A number of attacks is discussed, as well as the use of Bro for the six common protocols: Finger, FTP, Portmapper, Ident, Telnet, and Rlogin.
M. Handley and V. Paxson, Network Intrusion Detection: Evasion, Traffic Normalization, and End-to-End Protocol Semantics, USENIX 2001
Summary of Paper
Authors suggest introduction of a new network element they call “traffic normalizer” that would filter traffic and resolve all protocol ambiguities to improveĀ NDIS monitor chances of detection of an attack. End-to-end semantics are discussed in the presence of normalizer, as well as possible attacks on normalizer, and the problem of “cold start”, where the current state of the connections is not known. Full table of normalizations is supplied, and a software implementation called “norm” is mentioned as a proof-of-concept justifying the need for the hardware implementation. Stealth port scanning is described and normalizer is suggested as a possible defense.

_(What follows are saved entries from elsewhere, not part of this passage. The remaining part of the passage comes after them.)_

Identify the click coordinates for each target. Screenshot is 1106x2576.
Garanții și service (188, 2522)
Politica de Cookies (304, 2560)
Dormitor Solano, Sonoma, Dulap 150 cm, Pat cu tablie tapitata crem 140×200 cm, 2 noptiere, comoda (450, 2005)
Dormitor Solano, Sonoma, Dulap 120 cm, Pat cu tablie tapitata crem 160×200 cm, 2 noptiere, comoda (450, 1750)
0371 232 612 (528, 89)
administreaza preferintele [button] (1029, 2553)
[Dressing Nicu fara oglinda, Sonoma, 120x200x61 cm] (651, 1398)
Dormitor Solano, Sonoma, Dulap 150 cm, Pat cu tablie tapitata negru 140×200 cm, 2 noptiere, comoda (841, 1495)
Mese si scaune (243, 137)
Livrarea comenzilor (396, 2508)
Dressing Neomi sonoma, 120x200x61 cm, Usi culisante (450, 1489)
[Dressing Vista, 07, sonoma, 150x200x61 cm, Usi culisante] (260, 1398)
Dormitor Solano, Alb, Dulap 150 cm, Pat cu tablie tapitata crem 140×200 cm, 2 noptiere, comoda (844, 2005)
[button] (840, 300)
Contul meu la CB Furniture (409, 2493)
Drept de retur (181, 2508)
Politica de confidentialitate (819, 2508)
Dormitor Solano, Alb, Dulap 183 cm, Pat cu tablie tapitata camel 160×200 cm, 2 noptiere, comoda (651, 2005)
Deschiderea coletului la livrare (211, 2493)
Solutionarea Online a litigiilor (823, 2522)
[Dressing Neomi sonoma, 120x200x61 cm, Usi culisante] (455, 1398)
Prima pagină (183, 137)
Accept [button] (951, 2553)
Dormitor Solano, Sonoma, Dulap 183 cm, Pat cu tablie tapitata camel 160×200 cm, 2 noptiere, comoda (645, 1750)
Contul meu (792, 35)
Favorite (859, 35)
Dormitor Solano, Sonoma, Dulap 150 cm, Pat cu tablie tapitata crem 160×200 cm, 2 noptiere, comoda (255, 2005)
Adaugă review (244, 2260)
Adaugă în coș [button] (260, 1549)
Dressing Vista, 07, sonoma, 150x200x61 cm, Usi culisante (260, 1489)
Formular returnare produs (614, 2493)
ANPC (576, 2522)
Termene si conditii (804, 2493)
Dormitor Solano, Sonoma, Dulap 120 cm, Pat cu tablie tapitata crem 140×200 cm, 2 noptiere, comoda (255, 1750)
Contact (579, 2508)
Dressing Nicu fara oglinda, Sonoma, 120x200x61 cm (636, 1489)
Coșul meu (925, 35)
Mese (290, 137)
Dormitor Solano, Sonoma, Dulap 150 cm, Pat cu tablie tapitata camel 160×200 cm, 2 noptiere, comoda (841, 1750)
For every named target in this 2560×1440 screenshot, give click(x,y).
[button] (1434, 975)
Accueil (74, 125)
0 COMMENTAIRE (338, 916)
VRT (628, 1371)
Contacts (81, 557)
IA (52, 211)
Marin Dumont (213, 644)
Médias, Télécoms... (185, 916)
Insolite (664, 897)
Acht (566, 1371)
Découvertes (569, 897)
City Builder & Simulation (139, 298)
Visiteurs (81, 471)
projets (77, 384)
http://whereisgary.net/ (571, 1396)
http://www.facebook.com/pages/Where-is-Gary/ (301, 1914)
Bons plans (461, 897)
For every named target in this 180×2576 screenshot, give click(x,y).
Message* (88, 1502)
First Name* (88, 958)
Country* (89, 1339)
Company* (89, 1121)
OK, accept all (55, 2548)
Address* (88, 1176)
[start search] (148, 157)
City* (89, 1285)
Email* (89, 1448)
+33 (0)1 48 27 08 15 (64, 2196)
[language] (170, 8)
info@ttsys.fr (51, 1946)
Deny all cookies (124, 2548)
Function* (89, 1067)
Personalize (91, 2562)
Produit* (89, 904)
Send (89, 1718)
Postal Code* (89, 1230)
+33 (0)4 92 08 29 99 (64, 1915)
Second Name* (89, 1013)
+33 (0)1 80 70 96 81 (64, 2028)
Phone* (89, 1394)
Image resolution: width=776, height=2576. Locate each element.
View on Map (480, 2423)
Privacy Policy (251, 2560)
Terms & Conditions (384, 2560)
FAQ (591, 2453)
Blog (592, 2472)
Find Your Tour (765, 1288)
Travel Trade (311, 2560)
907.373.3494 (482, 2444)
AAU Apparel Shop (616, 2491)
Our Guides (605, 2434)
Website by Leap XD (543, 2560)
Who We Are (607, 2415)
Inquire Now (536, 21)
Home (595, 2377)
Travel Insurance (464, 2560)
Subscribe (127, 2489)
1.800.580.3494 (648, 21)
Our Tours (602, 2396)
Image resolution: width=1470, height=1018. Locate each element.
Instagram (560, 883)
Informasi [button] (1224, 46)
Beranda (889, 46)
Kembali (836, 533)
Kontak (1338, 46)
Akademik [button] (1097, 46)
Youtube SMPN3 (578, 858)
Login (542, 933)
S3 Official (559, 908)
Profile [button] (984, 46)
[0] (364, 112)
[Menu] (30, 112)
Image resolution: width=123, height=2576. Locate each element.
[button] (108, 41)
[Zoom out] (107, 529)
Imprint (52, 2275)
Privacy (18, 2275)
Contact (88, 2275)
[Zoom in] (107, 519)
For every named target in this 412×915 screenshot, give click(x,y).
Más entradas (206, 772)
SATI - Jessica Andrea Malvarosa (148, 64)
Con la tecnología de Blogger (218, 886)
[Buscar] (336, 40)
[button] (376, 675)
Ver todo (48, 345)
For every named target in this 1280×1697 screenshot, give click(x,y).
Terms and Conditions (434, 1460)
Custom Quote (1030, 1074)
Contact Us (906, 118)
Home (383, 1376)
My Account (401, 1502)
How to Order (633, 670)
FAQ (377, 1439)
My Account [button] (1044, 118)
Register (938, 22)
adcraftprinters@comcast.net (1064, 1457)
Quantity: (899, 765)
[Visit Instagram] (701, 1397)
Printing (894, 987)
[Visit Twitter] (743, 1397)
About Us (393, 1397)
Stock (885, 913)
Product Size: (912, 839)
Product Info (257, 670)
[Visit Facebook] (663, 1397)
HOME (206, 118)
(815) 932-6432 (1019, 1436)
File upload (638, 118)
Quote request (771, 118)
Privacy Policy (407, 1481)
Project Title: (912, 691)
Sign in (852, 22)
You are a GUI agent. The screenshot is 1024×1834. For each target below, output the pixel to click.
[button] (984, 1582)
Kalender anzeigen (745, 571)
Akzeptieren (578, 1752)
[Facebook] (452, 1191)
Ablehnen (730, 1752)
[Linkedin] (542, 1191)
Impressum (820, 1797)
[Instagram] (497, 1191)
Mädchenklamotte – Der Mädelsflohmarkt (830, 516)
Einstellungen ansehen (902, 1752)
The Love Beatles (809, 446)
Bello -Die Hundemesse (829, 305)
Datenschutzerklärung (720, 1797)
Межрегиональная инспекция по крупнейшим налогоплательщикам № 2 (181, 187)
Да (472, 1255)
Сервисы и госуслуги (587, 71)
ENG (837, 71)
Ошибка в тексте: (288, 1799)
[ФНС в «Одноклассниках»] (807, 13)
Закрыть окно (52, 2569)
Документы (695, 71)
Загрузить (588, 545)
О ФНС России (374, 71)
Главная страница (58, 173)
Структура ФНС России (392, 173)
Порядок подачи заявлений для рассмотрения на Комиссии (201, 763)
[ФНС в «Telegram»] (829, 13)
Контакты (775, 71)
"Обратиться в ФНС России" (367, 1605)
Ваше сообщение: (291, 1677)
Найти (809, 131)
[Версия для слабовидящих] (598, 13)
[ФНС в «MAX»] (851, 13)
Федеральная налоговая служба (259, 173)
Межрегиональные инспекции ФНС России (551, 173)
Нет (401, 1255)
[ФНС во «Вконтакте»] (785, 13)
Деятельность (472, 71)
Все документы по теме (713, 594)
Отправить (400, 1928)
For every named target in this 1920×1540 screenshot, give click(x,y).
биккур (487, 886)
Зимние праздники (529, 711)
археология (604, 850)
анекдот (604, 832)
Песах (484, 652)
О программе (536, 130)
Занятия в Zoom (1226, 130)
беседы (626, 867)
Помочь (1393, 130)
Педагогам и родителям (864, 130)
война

Summary of Class Discussion
- Internet was not designed for security, rather to facilitate cooperation
- Performance gains can be achieved by non-cooperation
- DNS is not secure and can be attacked in various ways
- BGP is not secure and can be attacked by guessing TCP sequence number
- ARP is not secure but can be secured by using static tables
- Balance between security and ease of management was shifted towards flexibility in TCP/IP networks
- Packet filters are a standard defense mechanism, inspecting packet headers for suspicious contents
- Stateless filters are not sufficient
- NDISs are generally not aware of the situation at end hosts, so some attacks may still make it through (e.g. application level attacks)
- Bro is a nicely organized study of network vulnerabilities
- Network normalizer is a better idea than MITM-type setup due to the single point of failure and having to keep the state in the latter case.
- “To erode but not brutally violate” end-to-end semantics is no big deal
- Normalizer looks through all the headers and uses predefined rules (“systematic approach”) to find and fix vulnerabilities
- Stealth port scan made it into the paper because it was cool at the time
- Normalizers are not an encompassing solution, e.g. urgent pointer problem is not solved
Opinion/Critique
These papers present an interesting attempt at staging a cleaning pipeline for network traffic that attempts to fix up all known traffic ambiguities first and later control resulting fully-unambiguous traffic flow with a set of rules. Along the way nice formal rule language is introduced and standard tools like libpcap and bpf are incorporated. Despite various shortcomings in the face of real-life network attacks, this system seems usable in day-to-day practice (and is indeed available for Linux as a package) and can be used as one of the elements in securing a network. Of course, continuous updates to the rules and cleanup logic would be required.